The McCain Experience Greatest Hits - Are You McCained?
After one of arguably the longest and most prolific careers in the industry, John McCain has finally approved a Greatest Hits album, acceding to the wishes of his many fans, and of course the record company. The tracks chart a course from his humble, almost unknown, beginnings right to the pinnacle of his popularity late last year, and reflect the many changes the world as much as the man himself have experienced in the last number of decades.
The opener is the pounding Hanoi-ing
, a funky '60s beat tied in with McCain's inimitable style. The lyrics themselves are worth paying close attention to here: "It's turned China white, my hair, my hair, now c'mon everybody throw hands in the air IN THE AIR!"
. Strong stuff, and very heavily charged with personal emotion and experience - a theme McCain returns to with regularity throughout his career. Hanoi-ing
was of course the break through single after five and a half years on the edges of the industry, and some pundits would have it that this very struggle is what made McCain the performer he is. Other critics hold that those very years are what have damaged his credibility as a superstar, and that the bitterness engendered by being frozen out has never completely left him.
The second and third tracks (Killin' Time
and My Bed? My Bad?
) are from the grandiosely named National Hero
album, which overall reflects McCains attitude to his new found fame and the roller coaster ride it took him on. The tracks positively ooze with egotism and brashness. While the album itself sold well, critics were to pan it comprehensively, often returning to it in later years to add credence to their diatribes against him. Nevertheless, National Hero
did enough to propel McCain into his epic third studio album D.C. D.C.
, the fourth track was the lead single from the first part of the D.C. D.C.
triple album, and is a suitable track for this compilation. "I've been to Hanoi, I've been to D.C., I've gone over the water, and came back greasy" was a controversial lyric even at the time, and was seen as political posturing even by those who knew him best. McCain to this day insists that he only wrote what was in his head and had carried no agenda over from the early days of his career. The critics were as ever quick to pick up on his early isolation, and would often cite it as the
influence behind all of his work. Other, and perhaps even more controversial, tracks from the first part of D.C. D.C.
include "No Milk"
, seen as an attack on civil rights leader Martin Luther King and "Fall Time in Santiago"
, which can be seen as (at the very least) a rose-tinted view of General Augusto Pinochet, the Chilean dictator.Hands in my Pockets
, the seventh track here, and the only truly notable track from D.C. D.C.
part two, appears to be McCain declaring his innocence for some unstated crime or other dodgy activity. While no one has ever exactly pinned down the incident to which the artist refers, there is plenty of speculation from both fans and critics.

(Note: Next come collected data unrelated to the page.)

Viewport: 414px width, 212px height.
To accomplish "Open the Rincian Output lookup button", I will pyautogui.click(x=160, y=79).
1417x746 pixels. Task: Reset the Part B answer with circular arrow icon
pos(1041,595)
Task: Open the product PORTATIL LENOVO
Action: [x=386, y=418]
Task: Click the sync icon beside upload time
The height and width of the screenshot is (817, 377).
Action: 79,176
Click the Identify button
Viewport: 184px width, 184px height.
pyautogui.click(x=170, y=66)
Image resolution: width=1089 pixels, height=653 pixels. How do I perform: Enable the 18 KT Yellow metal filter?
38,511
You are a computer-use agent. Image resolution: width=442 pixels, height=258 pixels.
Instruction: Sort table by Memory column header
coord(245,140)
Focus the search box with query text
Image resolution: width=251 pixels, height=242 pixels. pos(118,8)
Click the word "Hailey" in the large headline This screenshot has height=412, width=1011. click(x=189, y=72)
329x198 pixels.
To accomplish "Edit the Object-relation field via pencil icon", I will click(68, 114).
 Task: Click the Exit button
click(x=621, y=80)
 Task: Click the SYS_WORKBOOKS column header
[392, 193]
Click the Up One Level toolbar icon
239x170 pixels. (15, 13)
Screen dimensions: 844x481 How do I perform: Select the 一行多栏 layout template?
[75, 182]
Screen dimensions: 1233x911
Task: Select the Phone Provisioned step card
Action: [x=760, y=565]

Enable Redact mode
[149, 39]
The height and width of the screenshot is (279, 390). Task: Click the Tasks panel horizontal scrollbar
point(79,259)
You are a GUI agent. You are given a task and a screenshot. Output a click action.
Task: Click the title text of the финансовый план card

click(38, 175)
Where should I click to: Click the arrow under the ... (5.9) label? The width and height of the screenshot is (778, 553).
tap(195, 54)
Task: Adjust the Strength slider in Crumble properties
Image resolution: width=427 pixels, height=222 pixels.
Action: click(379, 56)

The eighth, ninth and tenth tracks on Are You McCained
, all come from D.C. D.C.
part three, and reflect McCains later signature fusion of staying solidly to his genres roots, while occasionally throwing his listeners with some motif or instrumental piece from something out of left field.
After the release of D.C. D.C.
, McCain put his career aside for a time, and worked on various projects both within and outside the industry. Several collaborations with artists both within and outside his genre garnered applause from even some of the more jaded critics. During this time, John McCain also fell into a deep and bitter rivalry with "Little" George Bush, and while he showed he could work with the man several high profile clashes led to an ever strained atmosphere.
It was after "Little" George seemed to be fading in his power with "Half Here, All Gone"
, that McCain decided to release a comeback album, White House, Who's House?
, a blatant attempt to move on "Little" George's fan base. Recording was beset with problems, and almost didn't even make it out of the writing stage, but it was pushed through by the record company pairing McCain and the then relatively unknown Sarah Palin in a duet album. Insiders claim that McCain was unhappy with this turn of events, but knew that it was the only chance to have the album released at a time it would have most effect.
The opening and title track from White House, Who's House?
is the 11th of the compilation is a confused declaration os his desire to not be "someone" but to do "something" instead, and features McCain solo. While the single itself sold well at the time among loyal fans, it didn't seem to have much market impact. So much so that marketing was reduced for the album, and McCain himself had to fund it. "All Heart"
deal with the many stories regarding his health, and "All Heart"
in particular goes to great effort to list all of his medical treatments to date in an effort to assuage concern: "I've got 99 ailments, but a twitch ain't one". For songs that are trying to assure to his good health, the duet with Palin seems to be very strong here, and it seems she's actually holding him up at times.
The final track "365 2 173"
is an almost fitting denouement to both White House, Who's House?
and Are You McCained
. For while it promises much, it ultimately fails to deliver, and as it is a song about failure this is in some ways ironic. Ultimately, White House, Who's House?
sold well to the hardcore fans, but appealed little elsewhere. And while it's star, McCain, seems to be fading into relative obscurity Sarah Palin appears to be building from her first mainstream exposure.
Our ultimate verdict: One for the history buffs and completists, but with little lasting appeal and a very confused and angry short term appeal. You'd have to have been mad to buy it in the first place.